Written request: Copy the lines below word for word, beginning at the line that contains "The image size is (421, 501). Task: Click the KITCHEN label" and stopping after the line that contains "[x=72, y=423]". Leave out any pictures in those lines.

[Entries from a pointing dataset]
* BEGIN *
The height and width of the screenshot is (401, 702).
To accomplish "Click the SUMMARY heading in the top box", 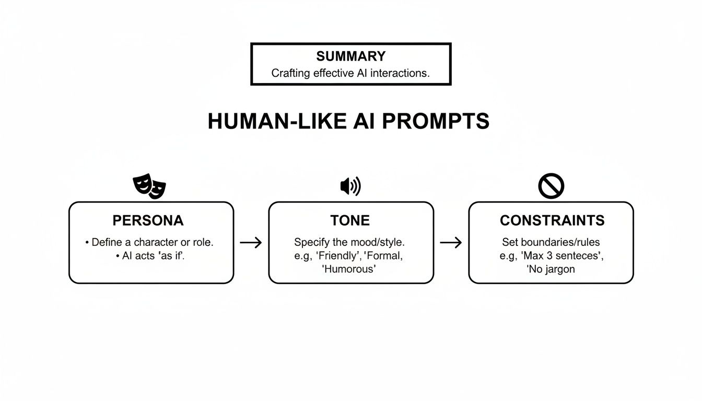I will click(x=350, y=56).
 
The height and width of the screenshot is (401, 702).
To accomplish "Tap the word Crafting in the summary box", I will click(x=290, y=74).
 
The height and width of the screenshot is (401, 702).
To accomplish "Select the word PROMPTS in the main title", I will click(x=436, y=121).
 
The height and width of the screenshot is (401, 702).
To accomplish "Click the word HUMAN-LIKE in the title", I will click(x=277, y=121).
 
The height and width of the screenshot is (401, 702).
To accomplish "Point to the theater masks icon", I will click(x=149, y=186).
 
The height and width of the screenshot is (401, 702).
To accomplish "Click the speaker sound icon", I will click(x=350, y=186).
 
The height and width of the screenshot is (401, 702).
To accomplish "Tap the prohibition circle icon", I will click(x=551, y=186).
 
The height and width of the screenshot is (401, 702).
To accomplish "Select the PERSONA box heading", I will click(x=148, y=221).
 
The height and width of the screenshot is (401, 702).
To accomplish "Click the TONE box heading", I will click(x=350, y=221).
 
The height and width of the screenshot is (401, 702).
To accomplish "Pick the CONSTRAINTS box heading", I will click(x=552, y=221).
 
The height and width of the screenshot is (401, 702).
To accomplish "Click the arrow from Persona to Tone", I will click(x=251, y=243).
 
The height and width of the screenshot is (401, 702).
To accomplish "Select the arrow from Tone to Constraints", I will click(x=451, y=243).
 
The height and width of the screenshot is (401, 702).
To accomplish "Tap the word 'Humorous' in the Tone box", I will click(x=349, y=270).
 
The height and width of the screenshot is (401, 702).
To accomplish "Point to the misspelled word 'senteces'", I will click(x=575, y=256).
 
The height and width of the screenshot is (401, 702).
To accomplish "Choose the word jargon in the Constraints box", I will click(x=557, y=270).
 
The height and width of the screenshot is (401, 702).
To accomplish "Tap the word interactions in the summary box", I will click(x=399, y=74).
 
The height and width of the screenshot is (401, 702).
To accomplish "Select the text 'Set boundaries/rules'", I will click(x=551, y=243).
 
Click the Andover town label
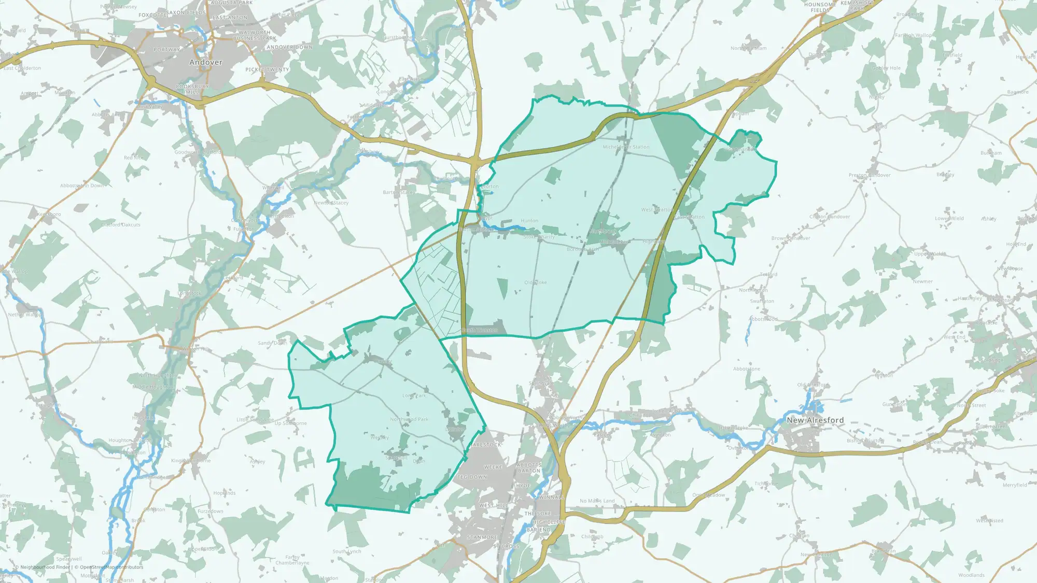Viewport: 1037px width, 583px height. [x=206, y=62]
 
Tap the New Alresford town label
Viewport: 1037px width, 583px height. [x=815, y=420]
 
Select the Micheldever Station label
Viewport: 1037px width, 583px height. [x=626, y=147]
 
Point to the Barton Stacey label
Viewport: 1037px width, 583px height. [x=399, y=192]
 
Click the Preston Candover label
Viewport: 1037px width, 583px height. [x=870, y=175]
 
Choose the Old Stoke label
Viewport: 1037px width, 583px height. [x=536, y=283]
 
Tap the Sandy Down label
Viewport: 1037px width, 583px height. [x=272, y=343]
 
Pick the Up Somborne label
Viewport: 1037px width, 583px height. [x=291, y=423]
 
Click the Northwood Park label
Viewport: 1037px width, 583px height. [x=409, y=419]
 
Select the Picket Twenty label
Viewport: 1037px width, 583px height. [x=268, y=69]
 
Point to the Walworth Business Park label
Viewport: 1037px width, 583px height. [x=255, y=35]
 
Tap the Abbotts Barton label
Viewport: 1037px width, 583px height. [x=529, y=468]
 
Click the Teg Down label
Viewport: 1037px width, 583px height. [x=472, y=477]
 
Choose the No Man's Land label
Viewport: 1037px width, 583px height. [x=597, y=501]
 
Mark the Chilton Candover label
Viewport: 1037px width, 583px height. [x=830, y=217]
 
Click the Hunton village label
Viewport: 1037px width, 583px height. [x=529, y=221]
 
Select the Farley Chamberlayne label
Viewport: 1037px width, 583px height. [x=292, y=560]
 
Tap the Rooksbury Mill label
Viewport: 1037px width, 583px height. [x=192, y=89]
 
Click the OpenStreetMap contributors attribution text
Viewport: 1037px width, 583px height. [x=111, y=567]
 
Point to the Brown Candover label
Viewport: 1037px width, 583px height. [x=791, y=238]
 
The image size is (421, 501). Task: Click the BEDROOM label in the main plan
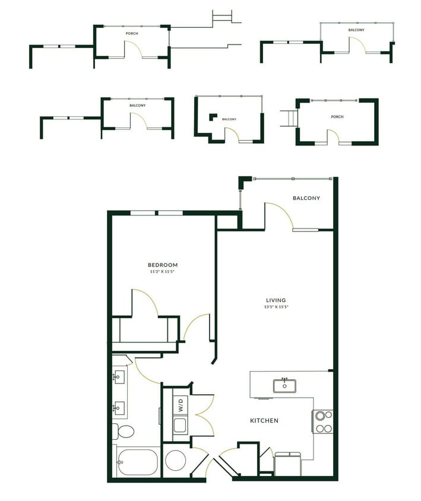pyautogui.click(x=163, y=265)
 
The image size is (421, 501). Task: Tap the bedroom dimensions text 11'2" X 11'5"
pyautogui.click(x=163, y=272)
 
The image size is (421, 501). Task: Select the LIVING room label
pyautogui.click(x=276, y=300)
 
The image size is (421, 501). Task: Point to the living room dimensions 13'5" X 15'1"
pyautogui.click(x=276, y=307)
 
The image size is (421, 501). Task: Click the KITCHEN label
pyautogui.click(x=264, y=421)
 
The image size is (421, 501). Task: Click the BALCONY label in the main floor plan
pyautogui.click(x=306, y=198)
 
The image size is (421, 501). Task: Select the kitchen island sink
pyautogui.click(x=284, y=385)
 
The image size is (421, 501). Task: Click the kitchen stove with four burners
pyautogui.click(x=324, y=421)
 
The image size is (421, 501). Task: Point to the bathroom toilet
pyautogui.click(x=125, y=431)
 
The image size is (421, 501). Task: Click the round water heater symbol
pyautogui.click(x=175, y=460)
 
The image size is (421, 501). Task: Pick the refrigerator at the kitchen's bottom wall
pyautogui.click(x=289, y=463)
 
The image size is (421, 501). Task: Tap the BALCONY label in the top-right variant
pyautogui.click(x=356, y=30)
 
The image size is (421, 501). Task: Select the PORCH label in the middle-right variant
pyautogui.click(x=337, y=117)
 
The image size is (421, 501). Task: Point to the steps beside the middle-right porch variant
pyautogui.click(x=289, y=118)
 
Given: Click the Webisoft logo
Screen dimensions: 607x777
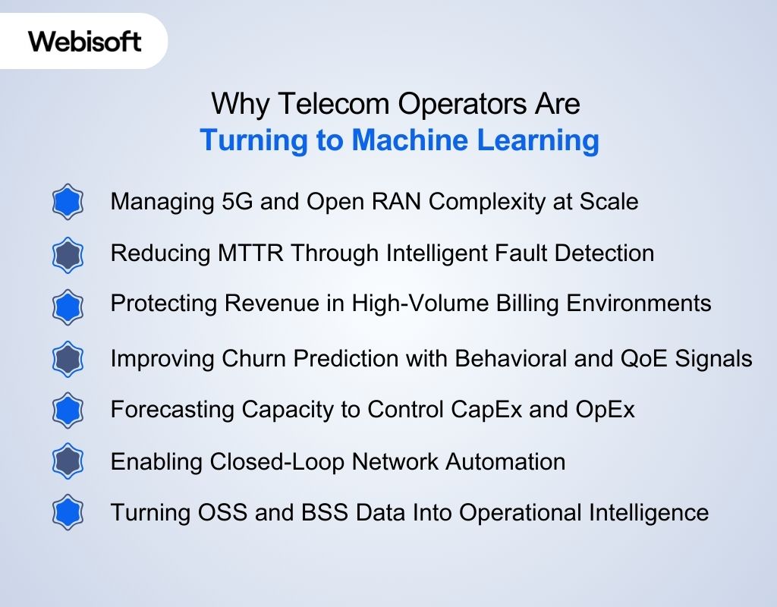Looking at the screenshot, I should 85,40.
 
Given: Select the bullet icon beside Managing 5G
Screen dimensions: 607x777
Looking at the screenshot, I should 68,203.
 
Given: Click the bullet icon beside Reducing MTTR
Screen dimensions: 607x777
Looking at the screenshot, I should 68,254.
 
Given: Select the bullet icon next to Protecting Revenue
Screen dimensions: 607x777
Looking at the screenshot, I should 68,306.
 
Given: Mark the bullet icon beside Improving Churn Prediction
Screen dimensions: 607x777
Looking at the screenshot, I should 68,359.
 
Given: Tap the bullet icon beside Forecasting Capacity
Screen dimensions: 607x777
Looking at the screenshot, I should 68,410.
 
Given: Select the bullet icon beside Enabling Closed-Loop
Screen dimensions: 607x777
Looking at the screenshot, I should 68,461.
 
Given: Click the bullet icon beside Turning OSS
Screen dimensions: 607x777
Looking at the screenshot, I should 68,513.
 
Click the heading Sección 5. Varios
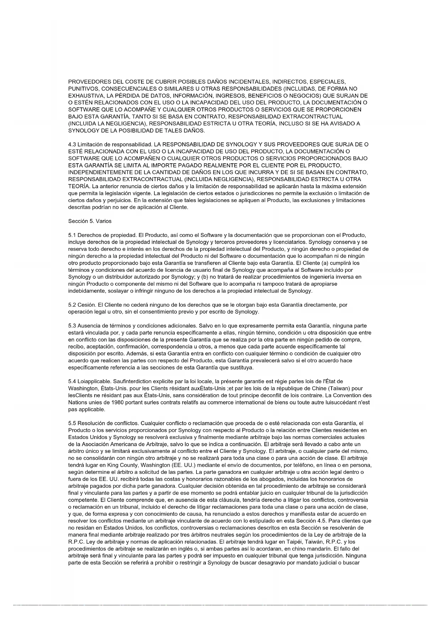[x=90, y=221]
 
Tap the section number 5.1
[x=72, y=235]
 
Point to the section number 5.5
[x=72, y=423]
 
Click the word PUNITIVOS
[x=81, y=89]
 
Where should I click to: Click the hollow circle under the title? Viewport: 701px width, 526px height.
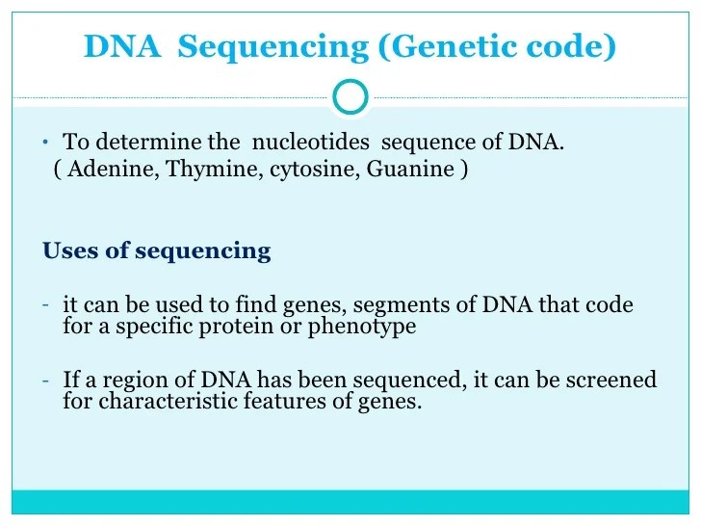click(350, 96)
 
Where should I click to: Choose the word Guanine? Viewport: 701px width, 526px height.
click(411, 170)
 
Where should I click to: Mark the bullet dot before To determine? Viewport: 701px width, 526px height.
click(44, 143)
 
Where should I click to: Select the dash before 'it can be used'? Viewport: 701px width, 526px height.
click(46, 304)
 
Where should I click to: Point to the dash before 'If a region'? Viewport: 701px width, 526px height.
click(46, 379)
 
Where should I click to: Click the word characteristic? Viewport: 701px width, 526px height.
click(158, 401)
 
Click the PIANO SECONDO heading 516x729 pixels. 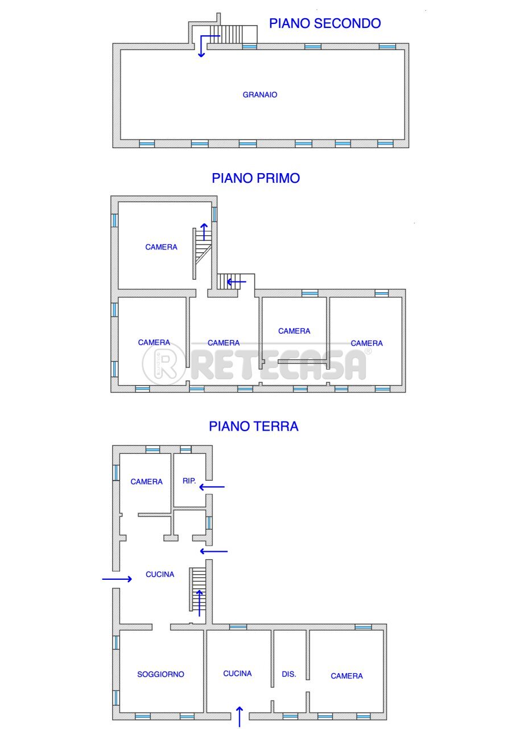click(x=325, y=23)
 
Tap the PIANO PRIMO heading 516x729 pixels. click(x=256, y=178)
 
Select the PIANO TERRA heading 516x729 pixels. click(x=254, y=427)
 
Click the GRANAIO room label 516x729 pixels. click(x=260, y=95)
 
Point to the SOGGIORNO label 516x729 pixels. click(x=160, y=674)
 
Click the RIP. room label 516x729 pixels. click(x=189, y=481)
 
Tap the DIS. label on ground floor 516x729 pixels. click(x=289, y=674)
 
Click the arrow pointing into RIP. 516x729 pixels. click(x=212, y=487)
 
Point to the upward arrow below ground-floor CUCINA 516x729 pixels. click(x=240, y=716)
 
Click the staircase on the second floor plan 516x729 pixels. click(x=233, y=35)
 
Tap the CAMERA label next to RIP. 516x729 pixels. click(x=146, y=482)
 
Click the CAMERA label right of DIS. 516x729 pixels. click(x=346, y=676)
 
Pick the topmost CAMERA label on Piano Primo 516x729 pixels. click(x=161, y=247)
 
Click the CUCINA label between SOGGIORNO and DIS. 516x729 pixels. click(x=237, y=673)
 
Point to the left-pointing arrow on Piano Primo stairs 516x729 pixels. click(x=236, y=281)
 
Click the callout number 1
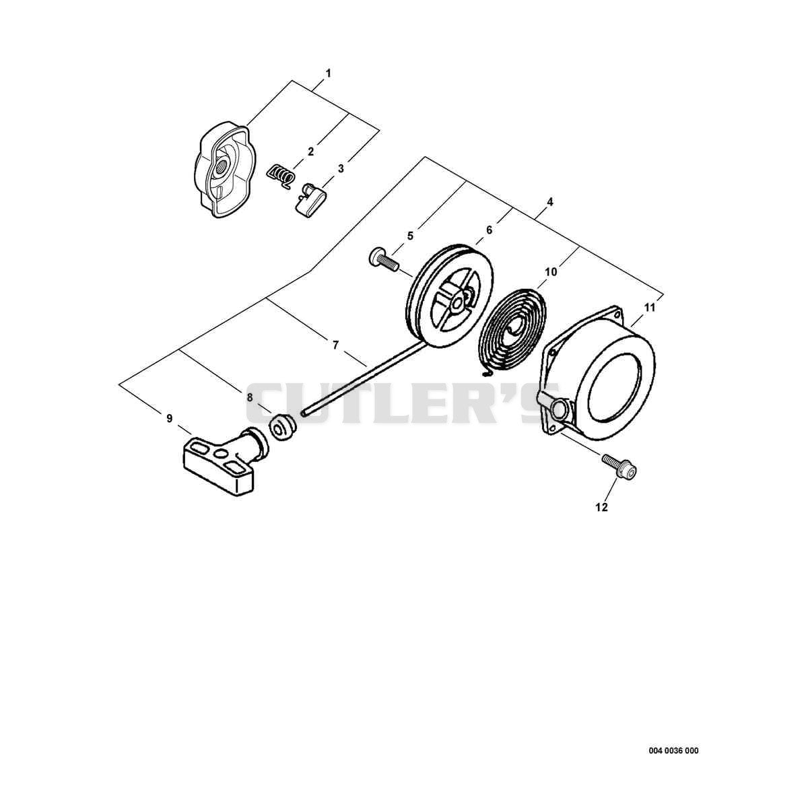coord(329,73)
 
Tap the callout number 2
coord(310,152)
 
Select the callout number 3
coord(341,168)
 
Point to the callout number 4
coord(550,202)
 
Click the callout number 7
coord(335,345)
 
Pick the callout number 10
coord(551,272)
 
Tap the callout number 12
coord(601,508)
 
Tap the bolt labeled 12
coord(619,465)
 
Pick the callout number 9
coord(170,418)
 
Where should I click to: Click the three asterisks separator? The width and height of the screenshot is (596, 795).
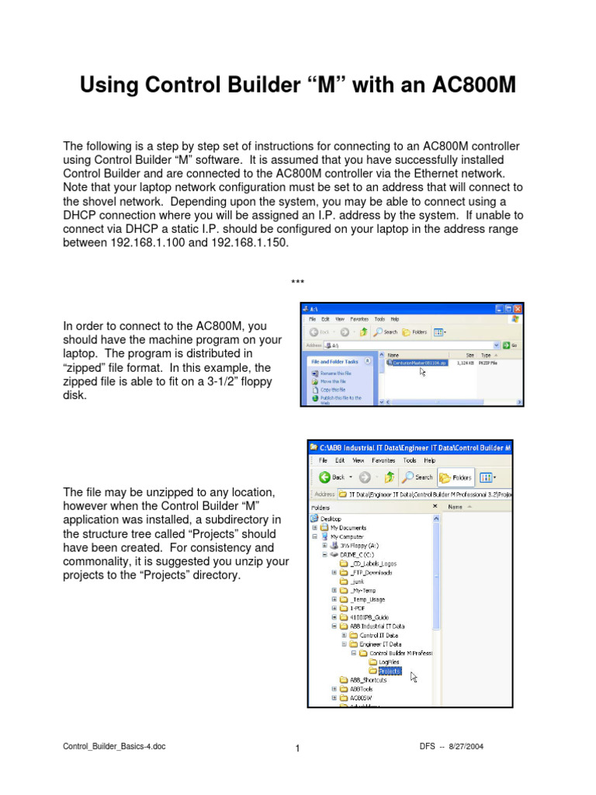[297, 282]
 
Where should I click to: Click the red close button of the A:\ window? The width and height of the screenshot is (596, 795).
[517, 308]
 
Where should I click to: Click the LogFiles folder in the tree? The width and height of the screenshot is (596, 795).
[389, 662]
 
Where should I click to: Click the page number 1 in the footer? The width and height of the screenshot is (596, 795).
[297, 748]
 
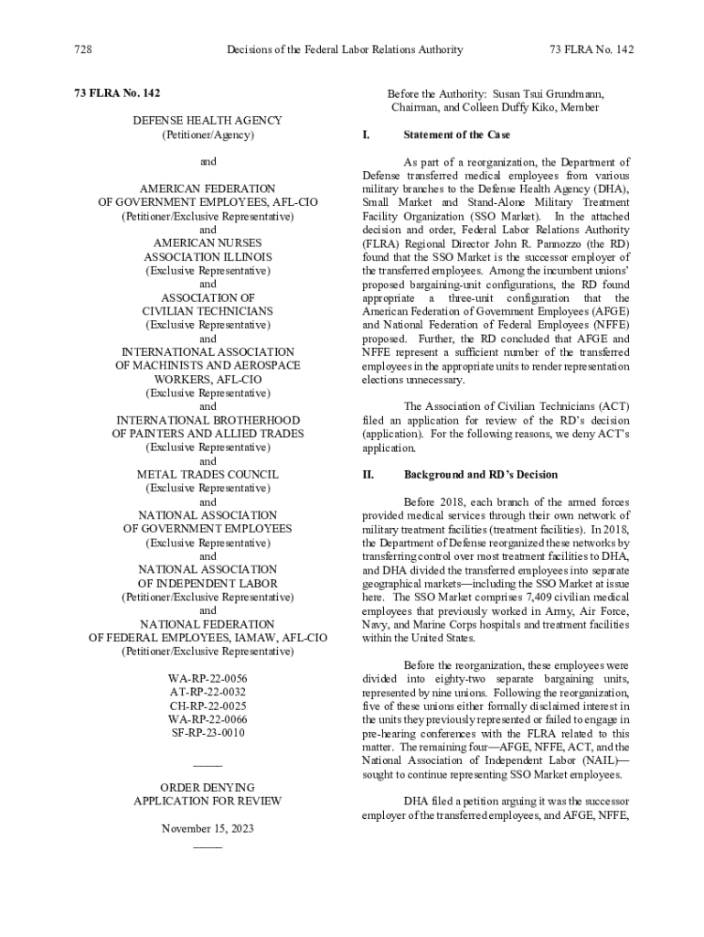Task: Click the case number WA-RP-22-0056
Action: tap(208, 679)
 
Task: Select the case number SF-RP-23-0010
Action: tap(208, 733)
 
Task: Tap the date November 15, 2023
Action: tap(208, 828)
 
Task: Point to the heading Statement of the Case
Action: tap(456, 135)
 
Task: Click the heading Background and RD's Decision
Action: tap(480, 475)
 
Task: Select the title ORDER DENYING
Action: tap(208, 787)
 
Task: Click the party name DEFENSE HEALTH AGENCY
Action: tap(208, 121)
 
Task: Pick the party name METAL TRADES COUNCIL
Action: tap(208, 475)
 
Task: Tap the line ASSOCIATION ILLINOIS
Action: tap(208, 257)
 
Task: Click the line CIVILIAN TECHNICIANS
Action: tap(208, 311)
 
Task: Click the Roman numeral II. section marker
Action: tap(369, 475)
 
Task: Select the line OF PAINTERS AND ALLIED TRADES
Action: tap(208, 434)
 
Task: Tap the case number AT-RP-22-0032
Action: tap(208, 693)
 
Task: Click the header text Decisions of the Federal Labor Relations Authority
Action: tap(345, 49)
* END *
Written response:
The image size is (421, 501). Task: Click the KITCHEN label
pyautogui.click(x=264, y=421)
 
The image size is (421, 501). Task: Click the BALCONY label in the main floor plan
pyautogui.click(x=306, y=198)
 
The image size is (421, 501). Task: Select the kitchen island sink
pyautogui.click(x=284, y=385)
 
The image size is (421, 501). Task: Click the kitchen stove with four burners
pyautogui.click(x=324, y=421)
 
The image size is (421, 501). Task: Point to the bathroom toilet
pyautogui.click(x=125, y=431)
 
The image size is (421, 501). Task: Click the round water heater symbol
pyautogui.click(x=175, y=460)
 
The image size is (421, 501). Task: Pick the refrigerator at the kitchen's bottom wall
pyautogui.click(x=289, y=463)
 
The image size is (421, 501). Task: Tap the BALCONY label in the top-right variant
pyautogui.click(x=356, y=30)
 
The image size is (421, 501). Task: Select the PORCH label in the middle-right variant
pyautogui.click(x=337, y=117)
 
The image size is (421, 501). Task: Point to the steps beside the middle-right porch variant
pyautogui.click(x=289, y=118)
 
Given: Click the Webisoft logo
Screen dimensions: 607x777
Looking at the screenshot, I should 85,40.
 
Given: Select the bullet icon beside Managing 5G
Screen dimensions: 607x777
Looking at the screenshot, I should 68,203.
 
Given: Click the bullet icon beside Reducing MTTR
Screen dimensions: 607x777
Looking at the screenshot, I should 68,254.
 
Given: Select the bullet icon next to Protecting Revenue
Screen dimensions: 607x777
Looking at the screenshot, I should 68,306.
 
Given: Mark the bullet icon beside Improving Churn Prediction
Screen dimensions: 607x777
Looking at the screenshot, I should 68,359.
 
Given: Tap the bullet icon beside Forecasting Capacity
Screen dimensions: 607x777
Looking at the screenshot, I should 68,410.
 
Given: Select the bullet icon beside Enabling Closed-Loop
Screen dimensions: 607x777
Looking at the screenshot, I should 68,461.
 
Given: Click the bullet icon beside Turning OSS
Screen dimensions: 607x777
Looking at the screenshot, I should 68,513.
 
Click the heading Sección 5. Varios
[x=90, y=221]
 
Tap the section number 5.1
[x=72, y=235]
 
Point to the section number 5.5
[x=72, y=423]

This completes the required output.